AIモデルから得られる結果の質は、収集するデータの質に依存するため、さらなるリスクもあります。データの成熟度が低いままであるという指標と、AIのライフサイクル全体にわたるITインフラの需要を十分に理解できていないことをITリーダーの半数が認めているという指標を組み合わせると、AIの幻覚(ハルシネーション)による影響を含め、効果のないモデルを開発してしまうという全体的なリスクが高まります。また、AIモデルの実行は電力消費が著しいため、データセンターのCO2排出量を無駄に増加させる一因となる可能性があります。結果として、AIへの設備投資のROIが低下し、さらに企業ブランド全体にネガティブな影響を及ぼしかねません。


HPEのデータ&AI担当SVPであるエン・リン・ゴー博士(Dr. Eng Lim Goh)は、次のように述べています。
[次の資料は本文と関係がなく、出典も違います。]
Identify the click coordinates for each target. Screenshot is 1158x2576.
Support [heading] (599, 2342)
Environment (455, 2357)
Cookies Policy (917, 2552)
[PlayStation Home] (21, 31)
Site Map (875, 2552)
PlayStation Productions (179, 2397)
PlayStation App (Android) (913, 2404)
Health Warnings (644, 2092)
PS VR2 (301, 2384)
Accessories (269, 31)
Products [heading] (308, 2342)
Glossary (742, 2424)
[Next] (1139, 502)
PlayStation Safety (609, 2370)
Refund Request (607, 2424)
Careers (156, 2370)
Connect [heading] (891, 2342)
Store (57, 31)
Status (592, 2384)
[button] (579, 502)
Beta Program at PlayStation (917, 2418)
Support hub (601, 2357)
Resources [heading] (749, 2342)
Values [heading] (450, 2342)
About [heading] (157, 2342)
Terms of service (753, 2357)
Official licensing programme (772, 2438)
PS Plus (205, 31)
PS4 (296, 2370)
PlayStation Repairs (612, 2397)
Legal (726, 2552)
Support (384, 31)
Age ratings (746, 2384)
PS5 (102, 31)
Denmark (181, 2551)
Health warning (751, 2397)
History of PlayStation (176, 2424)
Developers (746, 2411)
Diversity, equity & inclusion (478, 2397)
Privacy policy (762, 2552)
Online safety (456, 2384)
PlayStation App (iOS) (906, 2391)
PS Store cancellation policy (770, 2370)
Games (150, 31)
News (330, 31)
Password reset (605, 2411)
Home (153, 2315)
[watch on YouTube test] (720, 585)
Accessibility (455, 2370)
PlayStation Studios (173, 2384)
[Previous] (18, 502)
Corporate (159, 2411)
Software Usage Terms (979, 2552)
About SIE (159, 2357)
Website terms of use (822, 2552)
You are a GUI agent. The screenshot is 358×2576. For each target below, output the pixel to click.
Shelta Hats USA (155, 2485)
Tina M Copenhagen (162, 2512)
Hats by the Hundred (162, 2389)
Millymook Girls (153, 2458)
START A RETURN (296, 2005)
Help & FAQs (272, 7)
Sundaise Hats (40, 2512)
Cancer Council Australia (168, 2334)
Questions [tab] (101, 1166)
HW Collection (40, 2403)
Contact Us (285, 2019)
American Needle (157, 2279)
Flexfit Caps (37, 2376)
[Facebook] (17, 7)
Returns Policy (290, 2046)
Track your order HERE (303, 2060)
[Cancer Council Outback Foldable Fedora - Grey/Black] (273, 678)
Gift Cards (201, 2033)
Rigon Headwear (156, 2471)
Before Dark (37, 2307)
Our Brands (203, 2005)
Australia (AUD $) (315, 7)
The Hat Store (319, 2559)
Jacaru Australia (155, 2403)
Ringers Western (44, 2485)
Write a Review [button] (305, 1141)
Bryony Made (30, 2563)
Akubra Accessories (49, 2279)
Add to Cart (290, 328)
「AIは現代において最もデータ集約的で電力消費の著しいワークロードであり、生成AIの期待に効果的に応えるためには、ソリューションはハイブリッド設計である必要があり、モダンなAIアーキテクチャで構築されている必要があります。オンプレミス、コロケーション、パブリッククラウドでのモデルのトレーニングやチューニングからエッジでの推論まで、生成AIはネットワーク上のあらゆるデバイスから収集したデータをインサイトに変える能力を持っています。しかし、先陣を切ることと、AIのライフサイクル全体のギャップを十分に理解していないリスクとのバランスを慎重に検討する必要があります。大規模な資本投資がマイナスのROIをもたらすことにならないよう、ぜひ考慮していただきたい事項です」


レポートについて:2024年1月、HPEはSapio Research社 ( https://sapioresearch.com/ ) に調査を委託、企業がAIの取り組みにおいてどのような段階にあるのか、また、成功に向けて十分に包括的なアプローチを講じているかを調査しました。調査は、14の国と地域(オーストラリア/ニュージーランド、ブラジル、フランス、ドイツ、インド、イタリア、日本、メキシコ、オランダ、シンガポール、韓国、スペイン、英国/アイルランド、米国)の従業員500人以上の金融サービス、製造業、小売業、ヘルスケアなど様々な業種の企業に所属する2,400人を超えるIT意思決定者(ITリーダー)を対象に実施しました。


注 記

*1 出展:Press release: Gartner, Use Generative AI to Enhance APM and Observability, By Martin Caren, 26 February 2024. 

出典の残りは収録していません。